Pour terminer je ne peux m’empêcher d’exprimer mon désaccord sur le lien qui est établi entre pénibilité d’une profession et toxicomanie. Il reste, à mon sens, un raccourci bien rapide, car autant peut-on en parler comme un facteur favorisant la prise de toxiques, autant il est nécessaire, voire obligatoire, d’évoquer la fragilité de l’individu et son environnement familial, social…

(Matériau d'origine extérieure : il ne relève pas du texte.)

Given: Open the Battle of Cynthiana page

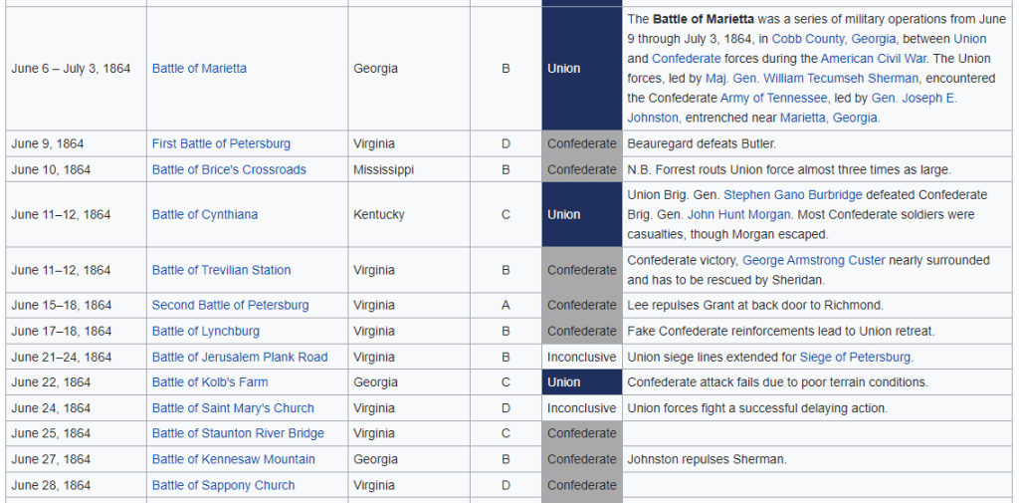Looking at the screenshot, I should pos(204,214).
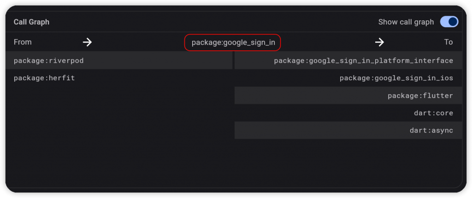
Task: Select package:herfit in the From list
Action: 119,78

En résumé, tous les Marins Pêcheurs ne sont pas, heureusement, toxicomanes, sous prétexte de la pénibilité de leurs professions. S’il est possible de rencontrer des mésusages et des excès en raison de celle-ci, affirmer qu’elle génère par elle-même une augmentation d’individus dépendants de toxiques dans cette profession est un pas que je ne franchirai pas. D’autant qu’il serait intéressant de se pencher sur cette notion de pénibilité : quid de la pression des Cadres Supérieurs de certaines Entreprises, de la pénibilité «psychique» de certains métiers, etc… Il est également regrettable ne pas avoir eu le point de vue d’un addictologue en place dans cette région, qui aurait permis d’avoir un regard professionnel et le recul nécessaire sur l’évolution des consommations et des différents produits.
Justifier la prise de toxiques par la pénibilité des conditions de travail de certaines professions reste extrêmement réducteur. Elle peut certes en être un facteur favorisant mais en aucun cas la seule et unique explication.